News

Actions

Nampa School District investigating cyber security breach

Nampa School District investigating cyber security breach
Posted
and last updated

The Nampa School District Thursday informed its employees of a potential security issue involving personally identifiable information. 

“The district discovered an individual had gained unauthorized access to a school district e-mail account, which contained information about 3,983 of its current and past employees,” said Nampa School District spokeswoman Kathleen Tuck. “The breach was secured within a couple of hours of log-in. Upon investigation, the district learned the account had been accessed from outside the country. It affected a single e-mail user and was not a system-wide incident.” 

The district has been working with a team of investigators from Navigant, an independent cybersecurity investigation firm, to determine what information may have been accessed, Tuck explained. “The information stored in the affected e-mail account includes certain individuals’ names, Social Security numbers, birth dates, and/or financial account information.” 

“While we sincerely believe that no personal data has been compromised in this incident, the district is erring on the side of caution by notifying all current and past employees whose personal information may have been viewed or copied in connection with that account.
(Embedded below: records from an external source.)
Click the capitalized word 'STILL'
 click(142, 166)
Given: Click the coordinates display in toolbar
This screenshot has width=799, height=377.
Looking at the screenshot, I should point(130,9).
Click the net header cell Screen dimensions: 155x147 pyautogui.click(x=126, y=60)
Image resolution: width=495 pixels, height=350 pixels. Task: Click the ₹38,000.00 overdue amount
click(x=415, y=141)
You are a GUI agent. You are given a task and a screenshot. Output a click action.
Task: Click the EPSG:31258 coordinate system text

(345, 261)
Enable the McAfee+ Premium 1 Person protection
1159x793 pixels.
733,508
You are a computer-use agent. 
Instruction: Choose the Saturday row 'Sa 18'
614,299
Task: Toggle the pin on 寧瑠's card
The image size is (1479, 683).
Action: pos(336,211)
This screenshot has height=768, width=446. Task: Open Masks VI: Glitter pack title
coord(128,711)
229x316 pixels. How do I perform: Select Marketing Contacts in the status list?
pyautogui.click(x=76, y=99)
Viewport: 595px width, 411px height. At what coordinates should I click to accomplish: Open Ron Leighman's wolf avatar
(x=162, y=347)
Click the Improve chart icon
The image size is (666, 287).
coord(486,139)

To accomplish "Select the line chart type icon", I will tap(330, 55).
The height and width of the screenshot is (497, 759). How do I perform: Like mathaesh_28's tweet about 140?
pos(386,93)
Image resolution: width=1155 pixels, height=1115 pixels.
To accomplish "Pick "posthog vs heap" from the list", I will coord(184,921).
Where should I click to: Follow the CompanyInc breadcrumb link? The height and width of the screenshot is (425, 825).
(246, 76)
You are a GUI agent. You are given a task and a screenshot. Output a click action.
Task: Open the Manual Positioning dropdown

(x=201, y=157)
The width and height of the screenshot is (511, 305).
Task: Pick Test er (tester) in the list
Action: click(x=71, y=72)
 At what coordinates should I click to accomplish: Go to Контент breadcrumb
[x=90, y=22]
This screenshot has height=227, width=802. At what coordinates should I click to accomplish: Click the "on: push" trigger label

A letter has been sent to everyone affected,” she said.

The district took steps to address the incident as soon as it was discovered, including initiating an internal investigation and retaining Navigant to assist in the investigation of and response to this incident. “Additionally, NSD has enabled Data Loss Prevention in Office 365, which detects the transmission of sensitive personal data; has updated its retention policy for district emails; is initiating new password requirements; and has required some users to utilize multi-factor authentication. The district also has new cybersecurity awareness training requirements that will be sent to all employees,” Tuck stated.

Employees whose information was included in this account will receive one year of complimentary identity protection services.